The case is part of a trend of Taiwanese fraud rings expanding into Southeast Asia as they seek new business opportunities after being driven from China.
China was, until a few years ago, a favorite destination for Taiwanese criminals hoping to evade arrest and sometimes start new lucrative careers.
However, that changed when Taipei and Beijing signed a crime-fighting agreement in 2009, and in less than a year, more than 1,600 suspected swindlers were rounded up on both sides, according to Taiwanese police.
“Fraud rings now relocate to Southeast Asia,” said Tsai Tyan-muh (蔡田木), a criminologist at Central Police University. “The area is close by and the criminals can spread across several countries, making it less likely they’ll get caught.”
Arrests of Taiwanese and Chinese nationals have since been reported in Thailand, Vietnam and the Philippines.
In February, a decision by the Philippine government to deport a group of 24 suspects, including 14 Taiwanese, to China triggered a diplomatic row with Taipei.
“Fraud rings are becoming common because they’re operating with virtually no costs, but can bag huge profits if they succeed,” Tsai said.
“They’re good at copying [each other’s] business models, so they come back quickly after each crackdown,” he said.
Technological advances have also made it more convenient for fraudsters to operate across borders, as shown in a growing number of scams involving instant messaging, social networking and online bidding sites, police said.
“Fraud rings are going international and have more tools at their disposal. It’s getting more difficult to track down the masterminds,” said Liang Chuang-ting, an anti-fraud expert with the Criminal Investigation Bureau.
In Thailand, where more than 100 Taiwanese and Chinese suspects were detained last year, the police said they are gearing up for “major arrests soon” after collaborating with their Taiwanese and Chinese counterparts.
Kitti Sapaothong, deputy commander of the Royal Thai Police’s economic crime unit, said Taiwanese and Chinese gangs arrange their business across borders so they are harder to crack.
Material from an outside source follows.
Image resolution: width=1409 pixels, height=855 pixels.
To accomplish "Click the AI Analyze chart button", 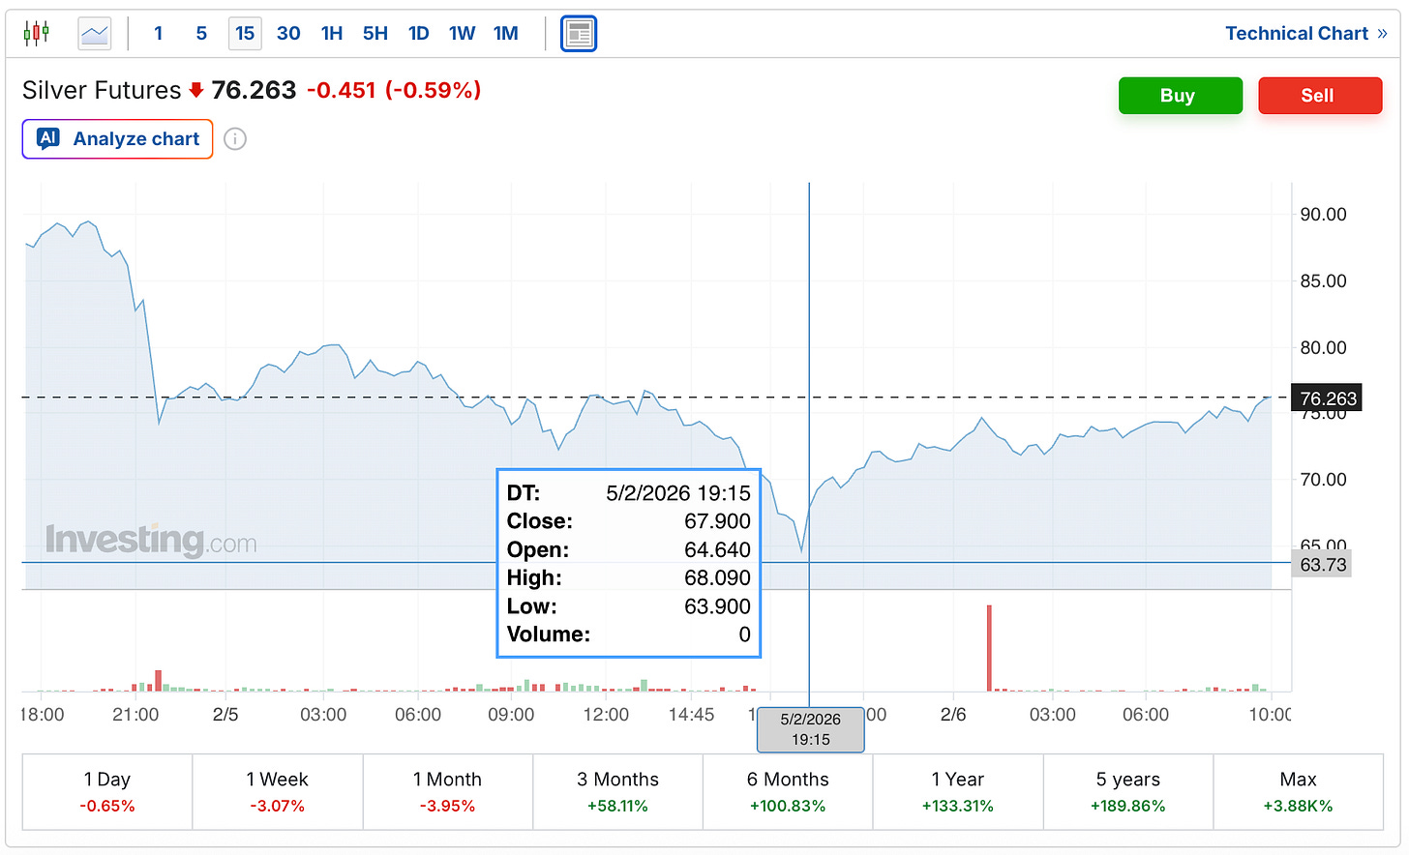I will [x=118, y=139].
“Gangs based in Thailand normally target people in Taiwan or China or abroad, while those targeting Thais are based in Taiwan or China. That’s why it’s harder for us to arrest them,” he said.
Chang Hsieh-hai (張學海) has made several visits to Thailand’s crowded jails in his capacity as head of the Taiwan Association for Legal Aid, a non-governmental organization with a mission to help people in legal trouble.
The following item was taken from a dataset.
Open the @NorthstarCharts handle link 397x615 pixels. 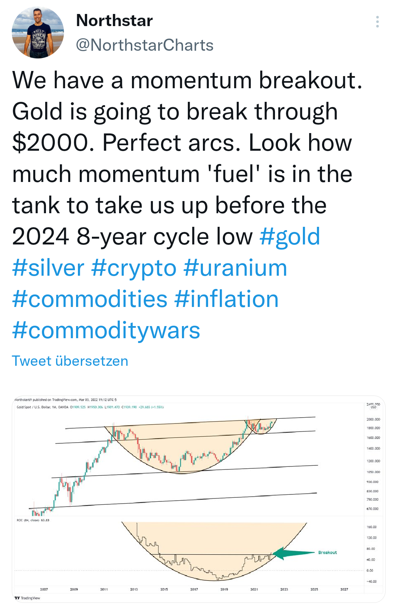144,45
He estimated that dozens of young Taiwanese are now held in Thai prisons on fraud charges.
“I believe that some were lured to Thailand by false job deals only to become pawns of the fraud rings and were slapped with heavy prison terms of up to 20 years,” Chang said.
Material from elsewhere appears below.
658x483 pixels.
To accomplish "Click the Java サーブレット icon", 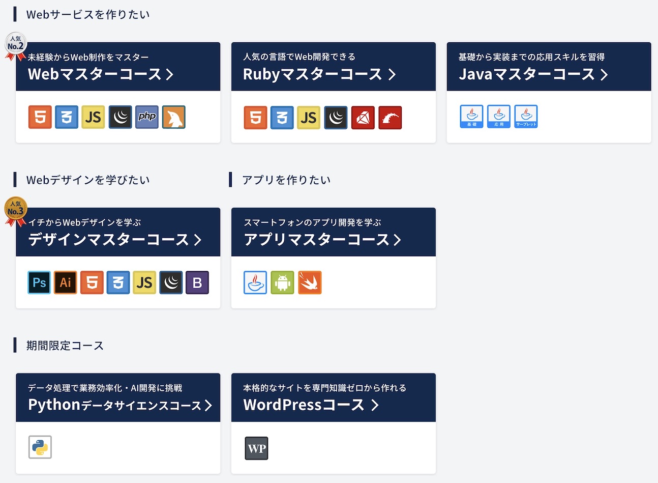I will tap(526, 117).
Fraud rings usually pick young people who have never gone abroad, speak no English and are from humble backgrounds like Chen’s son so they are more easily manipulated, he said.
The Ministry of Foreign Affairs, on the other hand, has said many young people arrested in Thailand were aware of the nature of their “job,” but fell for the fat salaries and luxury houses promised by fraud rings.
Chen, however, insisted that her son fell victim to a scam.
“He is a simple young man looking for a job, but now he will forever have a criminal record. I dare not think how he is going to spend 12 years in a jail abroad,” said Chen, who is appealing her son’s case.